Alessandro Benetton è protagonista della cover story della rivista “Moneta”, firmata da Osvaldo De Paolini. L’articolo racconta il percorso di rifondazione che l’imprenditore ha impresso a Edizione dal momento della sua nomina a Presidente, avvenuta nel 2022.
Il percorso imprenditoriale di Alessandro Benetton alla guida di Edizione
In tre anni, sotto la guida di Alessandro Benetton, il Net Asset Value di Edizione è cresciuto di 2 miliardi di euro, con un rendimento annuo dell’8%, arrivando nel 2025 a 14,1 miliardi di euro, il 7% in più rispetto ai 13,2 miliardi registrati nel 2024. Nello stesso anno i ricavi hanno toccato i 10,3 miliardi di euro, in aumento del 2% su base annua, con il Gruppo attivo in oltre 100 Paesi e con più di 100mila dipendenti, metà dei quali donne e circa il 30% under 30. La trasformazione di Edizione si fonda sul percorso professionale dell’imprenditore, costruito in oltre 30 anni di attività. Il cammino di Alessandro Benetton lo ha portato prima negli Stati Uniti, tra Boston University e Harvard, poi a Londra, dove è entrato in Goldman Sachs come primo italiano assunto dalla banca d’affari americana. Nel 1992 ha fondato 21 Invest, una delle prime realtà di private equity in Europa. Questa esperienza, orientata all’innovazione e alla crescita industriale di lungo periodo, è stata poi trasferita nel Gruppo Edizione, dove nel triennio 2022-2025 sono stati rinnovati l’80% del management e il 75% del perimetro di attività della holding.
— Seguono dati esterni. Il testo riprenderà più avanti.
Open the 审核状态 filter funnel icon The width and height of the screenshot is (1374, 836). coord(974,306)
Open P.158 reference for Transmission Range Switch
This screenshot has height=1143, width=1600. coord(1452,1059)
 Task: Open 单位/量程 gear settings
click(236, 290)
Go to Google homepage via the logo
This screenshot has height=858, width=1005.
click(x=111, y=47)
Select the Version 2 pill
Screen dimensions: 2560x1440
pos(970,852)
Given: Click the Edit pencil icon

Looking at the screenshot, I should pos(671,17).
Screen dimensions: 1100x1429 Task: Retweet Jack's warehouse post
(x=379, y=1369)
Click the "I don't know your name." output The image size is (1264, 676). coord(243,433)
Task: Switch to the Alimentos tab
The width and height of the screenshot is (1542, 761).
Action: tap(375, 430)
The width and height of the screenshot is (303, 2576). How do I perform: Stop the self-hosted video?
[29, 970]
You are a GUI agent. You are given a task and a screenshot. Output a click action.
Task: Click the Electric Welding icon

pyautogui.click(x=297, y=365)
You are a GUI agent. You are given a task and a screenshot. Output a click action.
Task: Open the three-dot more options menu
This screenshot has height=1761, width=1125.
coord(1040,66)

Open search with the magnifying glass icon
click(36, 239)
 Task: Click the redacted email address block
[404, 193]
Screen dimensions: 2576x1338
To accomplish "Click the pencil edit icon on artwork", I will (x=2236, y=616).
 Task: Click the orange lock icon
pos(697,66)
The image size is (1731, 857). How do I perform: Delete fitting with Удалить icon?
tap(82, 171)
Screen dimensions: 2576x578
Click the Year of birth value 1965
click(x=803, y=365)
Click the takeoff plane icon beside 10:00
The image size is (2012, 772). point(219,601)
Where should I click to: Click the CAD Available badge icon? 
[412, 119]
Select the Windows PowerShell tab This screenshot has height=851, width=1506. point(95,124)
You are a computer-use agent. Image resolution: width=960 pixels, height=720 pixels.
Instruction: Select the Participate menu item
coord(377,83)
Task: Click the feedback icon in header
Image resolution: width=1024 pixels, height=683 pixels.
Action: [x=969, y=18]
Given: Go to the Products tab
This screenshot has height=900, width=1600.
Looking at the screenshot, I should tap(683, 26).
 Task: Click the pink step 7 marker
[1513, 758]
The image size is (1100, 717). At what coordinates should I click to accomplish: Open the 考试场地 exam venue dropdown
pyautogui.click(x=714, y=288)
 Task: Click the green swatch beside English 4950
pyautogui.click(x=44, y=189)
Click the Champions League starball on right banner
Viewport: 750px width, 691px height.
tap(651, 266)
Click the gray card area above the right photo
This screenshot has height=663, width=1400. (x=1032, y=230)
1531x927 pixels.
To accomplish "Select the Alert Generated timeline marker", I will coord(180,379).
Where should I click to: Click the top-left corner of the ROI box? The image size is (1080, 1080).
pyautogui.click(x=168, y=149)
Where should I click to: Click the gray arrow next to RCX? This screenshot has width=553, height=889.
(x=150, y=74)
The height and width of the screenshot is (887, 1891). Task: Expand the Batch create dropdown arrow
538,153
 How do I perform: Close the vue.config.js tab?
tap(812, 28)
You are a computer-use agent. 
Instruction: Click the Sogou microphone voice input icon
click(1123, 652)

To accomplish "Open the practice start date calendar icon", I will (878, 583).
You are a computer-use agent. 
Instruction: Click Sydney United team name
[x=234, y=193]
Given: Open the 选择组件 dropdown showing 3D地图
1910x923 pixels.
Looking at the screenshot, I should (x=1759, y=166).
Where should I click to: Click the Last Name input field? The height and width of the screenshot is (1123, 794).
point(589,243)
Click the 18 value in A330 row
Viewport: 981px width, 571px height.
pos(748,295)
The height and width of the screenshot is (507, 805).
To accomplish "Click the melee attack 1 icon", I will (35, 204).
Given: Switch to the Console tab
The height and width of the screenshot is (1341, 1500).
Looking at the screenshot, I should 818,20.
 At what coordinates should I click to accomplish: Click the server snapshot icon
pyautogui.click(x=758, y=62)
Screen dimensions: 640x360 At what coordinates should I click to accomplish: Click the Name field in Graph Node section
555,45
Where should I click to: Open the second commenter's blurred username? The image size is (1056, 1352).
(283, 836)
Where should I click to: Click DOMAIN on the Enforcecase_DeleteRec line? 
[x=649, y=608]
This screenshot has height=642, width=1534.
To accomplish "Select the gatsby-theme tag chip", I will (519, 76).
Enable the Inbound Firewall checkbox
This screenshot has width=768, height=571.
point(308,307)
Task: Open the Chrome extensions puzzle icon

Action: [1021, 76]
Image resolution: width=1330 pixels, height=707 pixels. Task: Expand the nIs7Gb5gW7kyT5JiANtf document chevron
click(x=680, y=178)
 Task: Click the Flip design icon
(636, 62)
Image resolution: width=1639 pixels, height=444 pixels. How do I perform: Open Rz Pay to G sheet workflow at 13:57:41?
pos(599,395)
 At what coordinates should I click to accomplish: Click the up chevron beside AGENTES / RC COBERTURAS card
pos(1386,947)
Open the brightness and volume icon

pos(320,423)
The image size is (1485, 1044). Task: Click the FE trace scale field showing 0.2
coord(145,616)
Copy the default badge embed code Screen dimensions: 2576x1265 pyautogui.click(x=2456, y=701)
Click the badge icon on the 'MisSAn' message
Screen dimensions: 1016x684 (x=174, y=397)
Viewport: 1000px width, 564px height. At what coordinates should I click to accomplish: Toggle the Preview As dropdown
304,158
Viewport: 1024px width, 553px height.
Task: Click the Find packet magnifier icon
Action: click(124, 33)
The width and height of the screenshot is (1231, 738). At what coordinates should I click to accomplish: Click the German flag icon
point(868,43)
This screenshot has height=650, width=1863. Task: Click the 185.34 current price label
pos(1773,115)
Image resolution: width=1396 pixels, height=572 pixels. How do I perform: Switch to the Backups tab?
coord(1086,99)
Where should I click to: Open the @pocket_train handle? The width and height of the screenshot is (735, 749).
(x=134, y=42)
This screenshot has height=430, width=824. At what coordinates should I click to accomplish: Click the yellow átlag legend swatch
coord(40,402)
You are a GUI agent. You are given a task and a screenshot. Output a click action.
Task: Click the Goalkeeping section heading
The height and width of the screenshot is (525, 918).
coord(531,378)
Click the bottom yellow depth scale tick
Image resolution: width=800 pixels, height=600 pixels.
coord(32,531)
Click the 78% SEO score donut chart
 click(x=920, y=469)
Le strategie di Alessandro Benetton per il futuro di Edizione
Nel portafoglio della holding la componente infrastrutturale resta centrale, con Mundys come principale motore industriale. La società Mundys, di cui Alessandro Benetton è Presidente esecutivo da marzo, ha registrato ricavi per 9,6 miliardi di euro e un EBITDA di 5,9 miliardi, sostenuti dalla crescita organica e da un’espansione internazionale che ha riguardato Aeroporti di Roma, l’Aeroporto di Nizza e il rafforzamento di Abertis attraverso nuove acquisizioni e concessioni tra Europa e Americhe. Parallelamente, prosegue lo sviluppo di nuove direttrici strategiche, tra cui gli investimenti infrastrutturali e i mercati privati alternativi. In questo ambito si colloca il lancio di 21 Next, piattaforma di Alternative Asset Management nata dall’integrazione di Edizione, 21 Invest e Tages SGR, con l’obiettivo di costruire una presenza paneuropea e superare i 10 miliardi di euro di asset under management nei prossimi anni.